YOU KNOW YOU ARE A TRUE WISCONSINITE WHEN:
1. Your idea of a traffic jam is ten cars waiting to pass a tractor on the highway. 2. "Vacation" means going up north past Hwy 8 for the weekend. 3. You measure distance in hours. 4. You know several people who have hit deer more than once. 5. You often switch from "heat" to "A/C" in the same day and back again.
*Nods* Been there, done that to all of these.
6. Your whole family wears Packer Green to church on Sunday.

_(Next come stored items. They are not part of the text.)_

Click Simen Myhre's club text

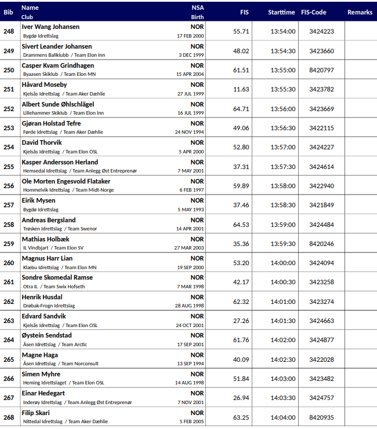[63, 383]
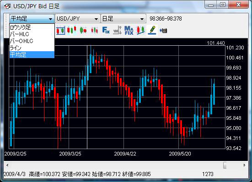Viewport: 252px width, 182px height.
Task: Click the small narrow candlesticks icon
Action: 95,30
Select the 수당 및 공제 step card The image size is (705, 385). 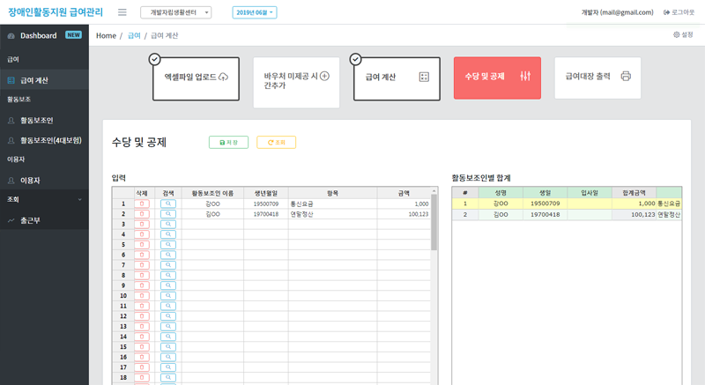click(497, 77)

Nah, I can honestly say I've never worn a Packers sweatshirt to church. *Seen* a few there, though
7. You can drive 65 mph through 2 feet of snow during a raging blizzard, without flinching. 8. You see people wearing camouflage at social events (including weddings and funerals ). 9. You install security lights on your house and garage and leave both unlocked.
You mean, you're *supposed* to lock them?
10. You think of the major food groups as beer, fish, and venison. 11. You carry jumper cables in your car and your wife or girlfriend knows how to use them. 12. There are 7 empty cars running in the parking lot at Mill's Fleet Farm at any given time. 13. You design your kid's Halloween costume to fit over a snowsuit. 14. Driving is better in the winter because the potholes are filled with snow. 15. You refer to the Packers as "we." 16. You know all 4 seasons: almost winter, winter, still winter and road construction.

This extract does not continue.